Work instruction:
Although the data holds pictures, return only the lines from the one containing "Ok (66, 2565)" to the end, exactly, and without them.

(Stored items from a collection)
++++++

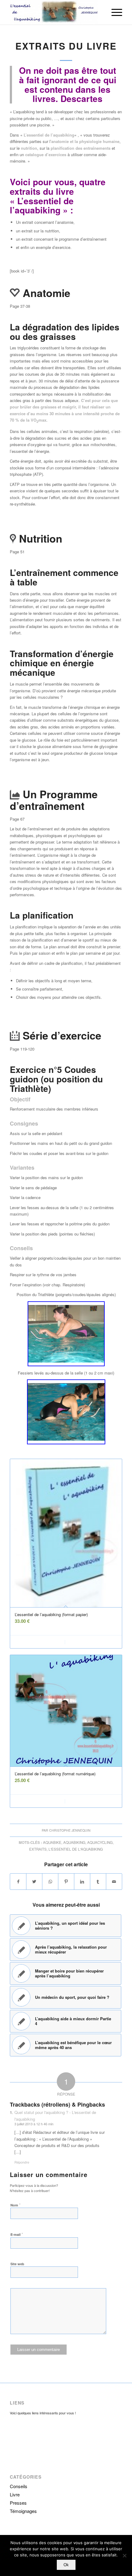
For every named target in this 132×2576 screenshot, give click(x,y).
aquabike (52, 1842)
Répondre (21, 2162)
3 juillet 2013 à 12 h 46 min (33, 2123)
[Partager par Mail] (114, 1882)
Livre (15, 2494)
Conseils (18, 2486)
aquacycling (100, 1842)
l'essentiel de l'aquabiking (76, 1849)
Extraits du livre (66, 45)
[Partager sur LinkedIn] (82, 1882)
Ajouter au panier (41, 1801)
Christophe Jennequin (70, 1830)
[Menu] (113, 12)
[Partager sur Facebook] (18, 1882)
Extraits (38, 1849)
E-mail (16, 2234)
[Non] (124, 2555)
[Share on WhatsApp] (50, 1882)
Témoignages (23, 2511)
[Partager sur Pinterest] (66, 1882)
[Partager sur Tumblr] (98, 1882)
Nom (15, 2205)
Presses (18, 2502)
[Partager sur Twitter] (34, 1882)
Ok (66, 2565)
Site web (17, 2264)
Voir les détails (92, 1642)
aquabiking (74, 1842)
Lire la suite (41, 1642)
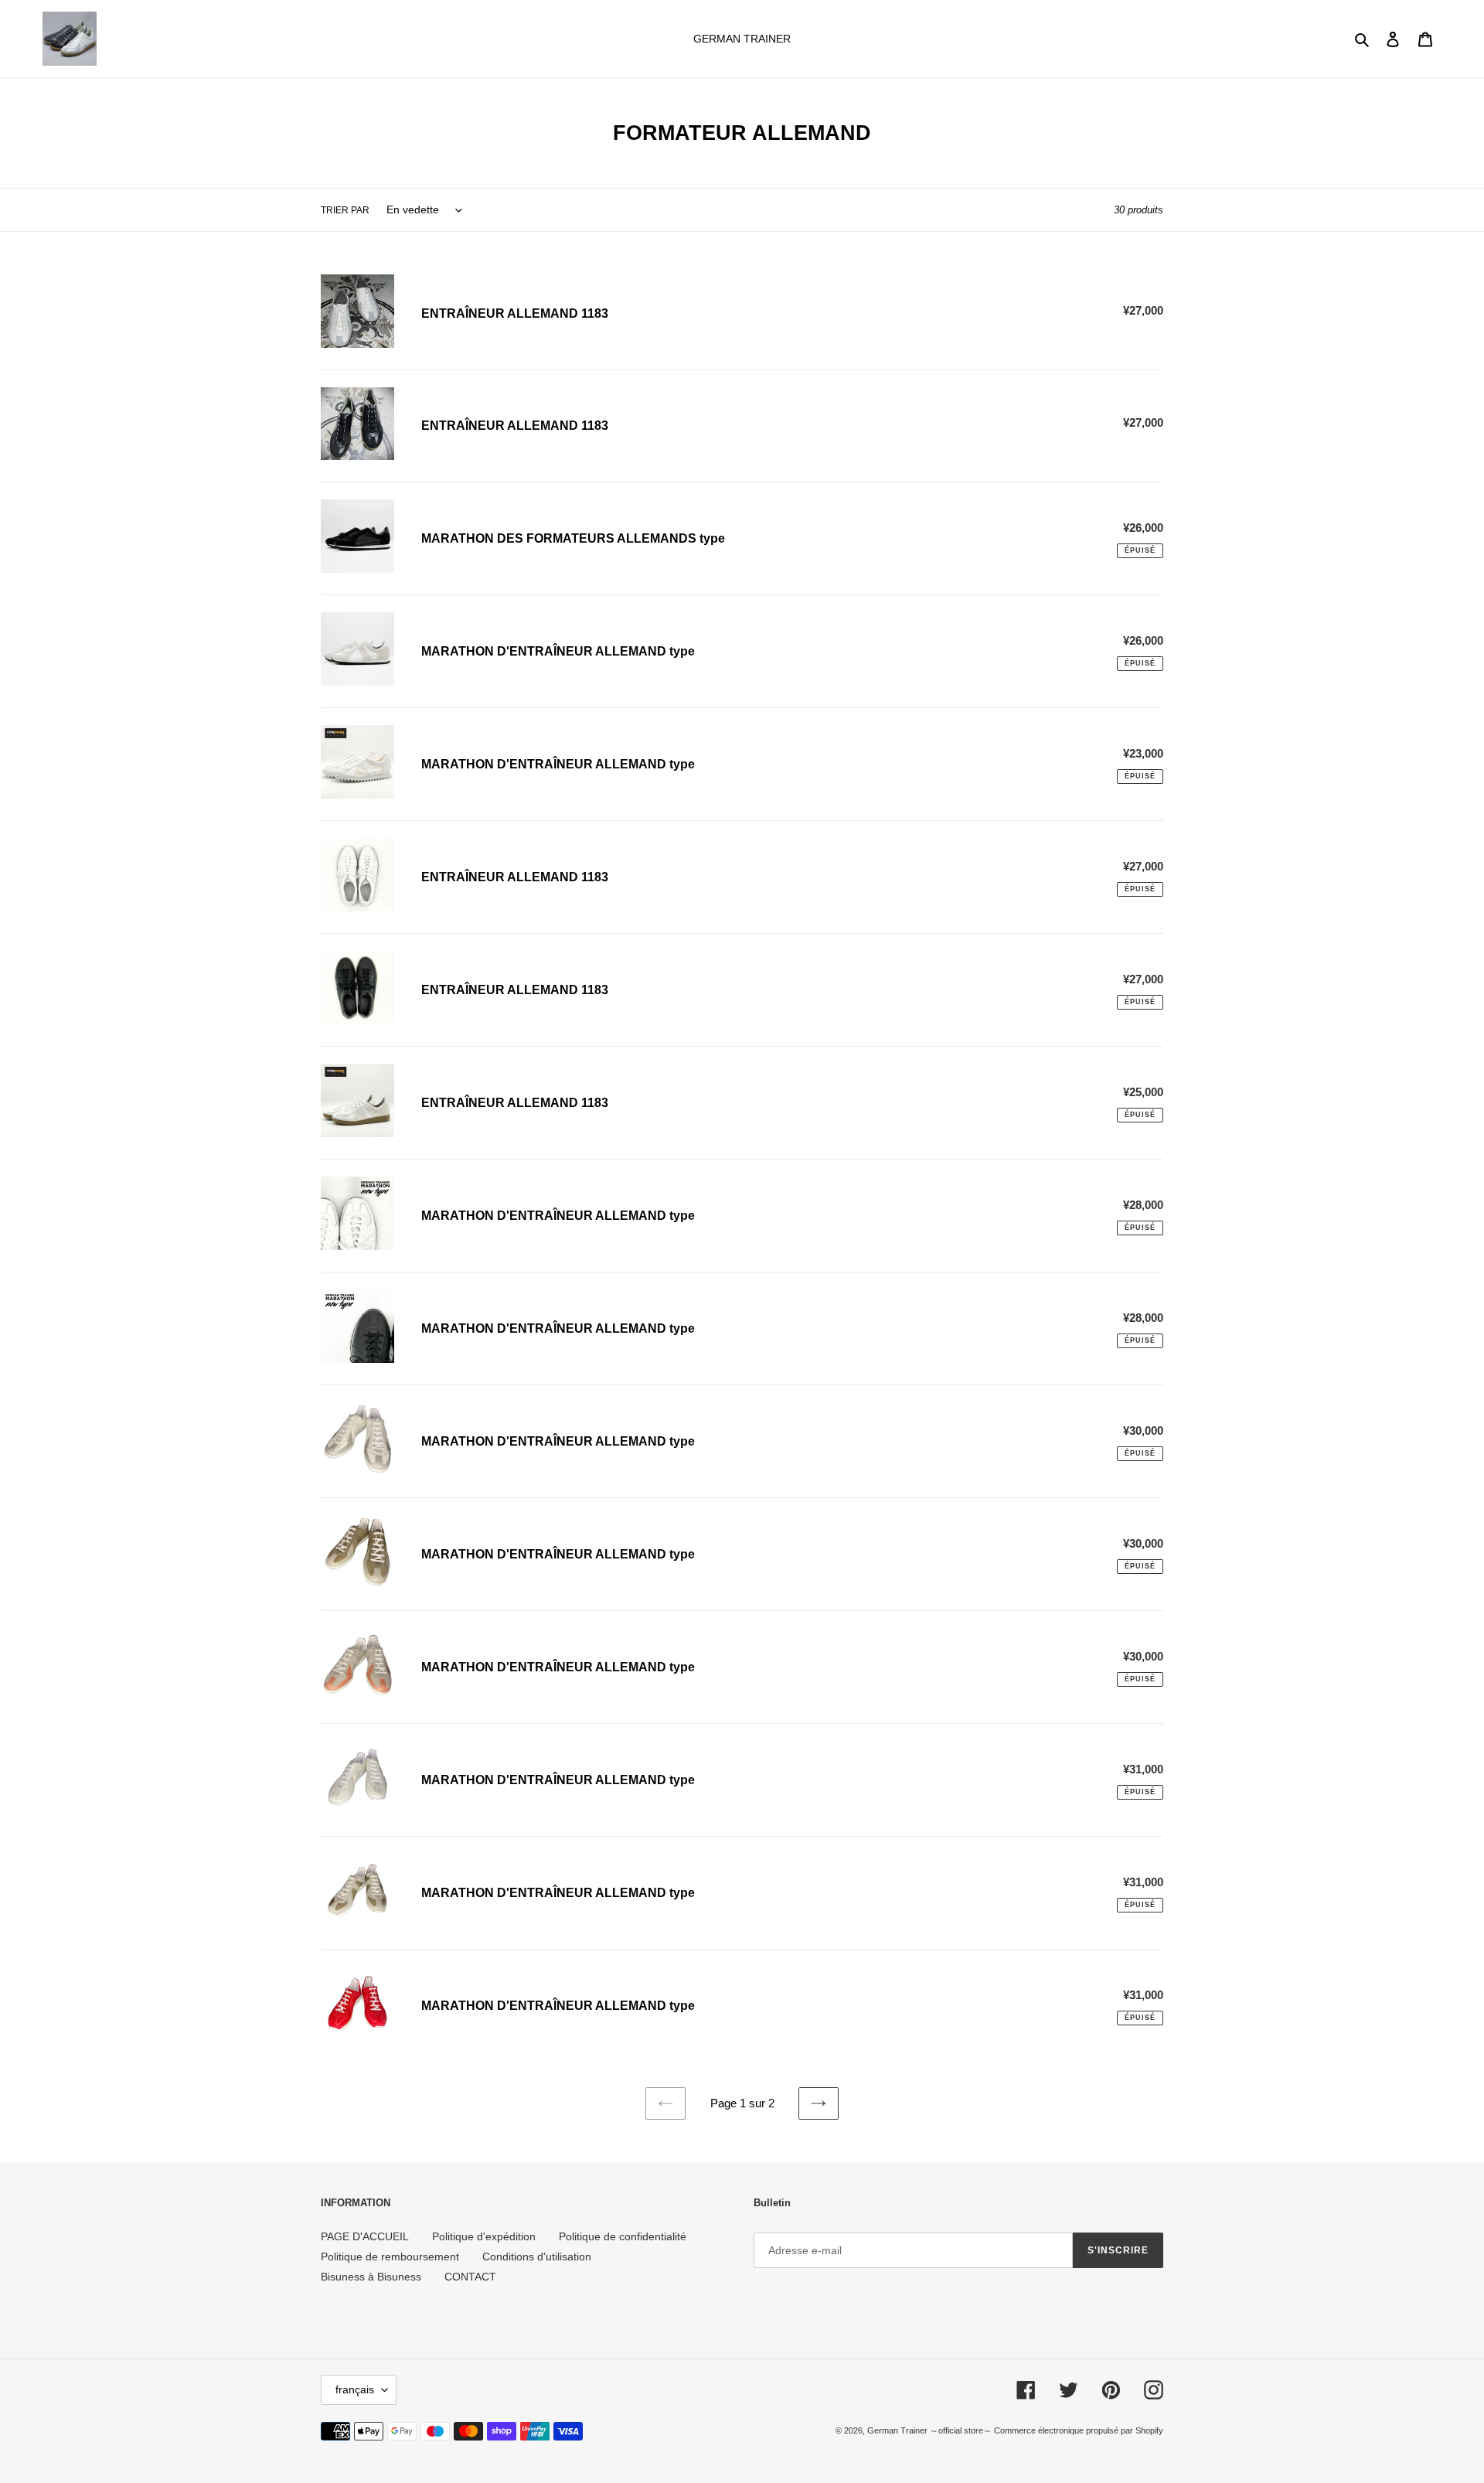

++++++

Output for this exercise:
Ok (66, 2565)
Site web (17, 2264)
Voir les détails (92, 1642)
aquabiking (74, 1842)
Lire la suite (41, 1642)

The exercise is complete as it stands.